Радость скорбных песнопений
Как и многие другие театральные и концертные институции, musicAeterna начинает сезон с того, что отдает долги: Концерт для хора Альфреда Шнитке должен был прозвучать в Петербурге и Москве еще весной. 3 октября его исполнили в Большом зале Московской консерватории. На долгожданном концерте в Петербургской капелле побывала Кира Немировская.
Альфред Шнитке работал над Концертом для хора в 1984–1985 годах, на рубеже заката застоя и рассвета перестройки. Для композитора это был период обращения к жанрам, текстам и интонациям духовной музыки, совпавший с его крещением и воцерковлением, а также с существенными стилевыми сдвигами: в эти годы Шнитке обратился к собственному варианту «новой простоты», потеснившему его более замысловато устроенную полистилистическую манеру письма. Концерт был написан для Камерного хора Валерия Полянского по просьбе дирижера, мечтавшего о крупном сочинении Шнитке для хора а cappella.
Вероятно, ждет своего исследователя тема эволюции хора в советской культуре: от порицавшегося профессором Преображенским пения хором, от жертв Воланда с их «Священным Байкалом» и современных булгаковской прозе хоровых практик к позднесоветским хоровым коллективам. Несколько таких коллективов в Москве и Ленинграде достигли фантастических артистических высот и породили большой и своеобразный современный репертуар: светскую хоровую музыку от Свиридова до Десятникова, сейчас уже очень мало востребованную. Концерт Шнитке — одна из вершин этой хоровой литературы, замечательный памятник эпохе с ее стеснительным пограничьем церковного и светского, запретного и разрешенного.

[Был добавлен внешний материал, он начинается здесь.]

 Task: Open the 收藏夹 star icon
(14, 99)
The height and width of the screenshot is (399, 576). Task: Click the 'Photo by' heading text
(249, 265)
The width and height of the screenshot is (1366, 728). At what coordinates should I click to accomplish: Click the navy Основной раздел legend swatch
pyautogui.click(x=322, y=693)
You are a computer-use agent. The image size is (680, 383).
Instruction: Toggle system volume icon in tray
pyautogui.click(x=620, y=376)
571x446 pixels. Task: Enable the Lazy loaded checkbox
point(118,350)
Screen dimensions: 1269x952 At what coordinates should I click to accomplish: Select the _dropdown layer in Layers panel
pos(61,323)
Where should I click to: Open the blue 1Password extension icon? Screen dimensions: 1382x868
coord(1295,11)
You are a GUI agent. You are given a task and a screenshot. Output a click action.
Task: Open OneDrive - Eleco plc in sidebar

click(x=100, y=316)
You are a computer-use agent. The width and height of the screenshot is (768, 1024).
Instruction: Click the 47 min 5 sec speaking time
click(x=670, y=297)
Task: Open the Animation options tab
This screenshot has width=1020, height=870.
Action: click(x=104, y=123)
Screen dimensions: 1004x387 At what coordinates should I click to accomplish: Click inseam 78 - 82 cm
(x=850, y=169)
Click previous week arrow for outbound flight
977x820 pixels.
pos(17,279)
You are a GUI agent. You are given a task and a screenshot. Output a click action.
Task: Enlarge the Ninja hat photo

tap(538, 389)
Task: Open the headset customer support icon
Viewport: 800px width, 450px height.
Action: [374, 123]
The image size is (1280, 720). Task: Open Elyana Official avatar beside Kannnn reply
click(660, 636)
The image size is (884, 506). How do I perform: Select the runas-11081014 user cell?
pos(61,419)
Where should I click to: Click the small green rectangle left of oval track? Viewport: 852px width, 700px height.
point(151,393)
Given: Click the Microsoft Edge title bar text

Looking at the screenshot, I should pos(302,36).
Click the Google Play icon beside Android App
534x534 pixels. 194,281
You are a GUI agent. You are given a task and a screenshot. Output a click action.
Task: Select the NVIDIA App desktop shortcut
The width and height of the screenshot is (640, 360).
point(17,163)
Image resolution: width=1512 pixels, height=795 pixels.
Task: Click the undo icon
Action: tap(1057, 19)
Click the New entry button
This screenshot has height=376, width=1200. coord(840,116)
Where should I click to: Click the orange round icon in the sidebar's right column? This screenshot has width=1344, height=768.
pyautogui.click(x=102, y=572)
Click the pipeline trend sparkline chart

Жанр хорового концерта, казалось бы, должен ориентировать на традиции барокко, на шедевры русского XVIII века — концерты Березовского и Бортнянского. А текст — русский перевод главы из «Книги скорбных песнопений» средневекового святого-поэта Григора Нарекаци — на мелос армянской церковной музыки. Но в партитуре Шнитке нет ни того ни другого. Она вообще сбивает с толку своей стилистической нейтральностью. Эта партитура очищена от влияний и прообразов настолько, насколько возможно для большой и консервативно написанной вещи. Мимолетный «баховский» каданс или юбиляция, смутная тень армянской полифонии, но никаких явных моделей. В броском, непосредственном в своей выразительности стиле сочинения ощущается не только духовный подъем, о котором в связи с этим опусом говорил сам Шнитке, но и эйфория автора, освободившегося от экивоков эзопова языка и бремени «чужого слова», так свойственных ему в других произведениях.
Эта эйфория свободы в эмоциональной отдаче, откровенности и яркости эмоций передалась хору musicAeterna — великолепному ансамблю, который в Концерте Шнитке показывает себя во всей красе. Если и есть что-то энигматичное в драматургии этой вещи, то это отношение музыки и текста. Даже в исполнении виртуозного хора Теодора Курентзиса и хормейстера Виталия Полонского текст стихов Нарекаци часто затуманен голосоведением и не слышен. Прорываясь сквозь эту вязь, кристаллизуются только отдельные — ключевые, кульминационные — строки. Но из-за того, что большая часть партитуры превращается в «чистую музыку», особенно отчетливо ощущение огромного, почти физиологического удовольствия, которое доставляет удивительное сочинение Шнитке. Со всеми своими диссонансами и кластерами эта лапидарная, исполненная романтического пафоса партитура, если поют хорошо — а musicAeterna поет замечательно,— сплошная отрада для слуха с увлекательной драматургией и некоторым даже бесстыдством благозвучия. Для слушателя в маске в Концерте проступает еще один смысл. Страдание и ликование музыки Шнитке звучат в наши дни гимном самому певческому голосу, его живому дыханию и этому страшно уязвимому, стыдливо прикрываемому божественному инструменту — человеческому горлу.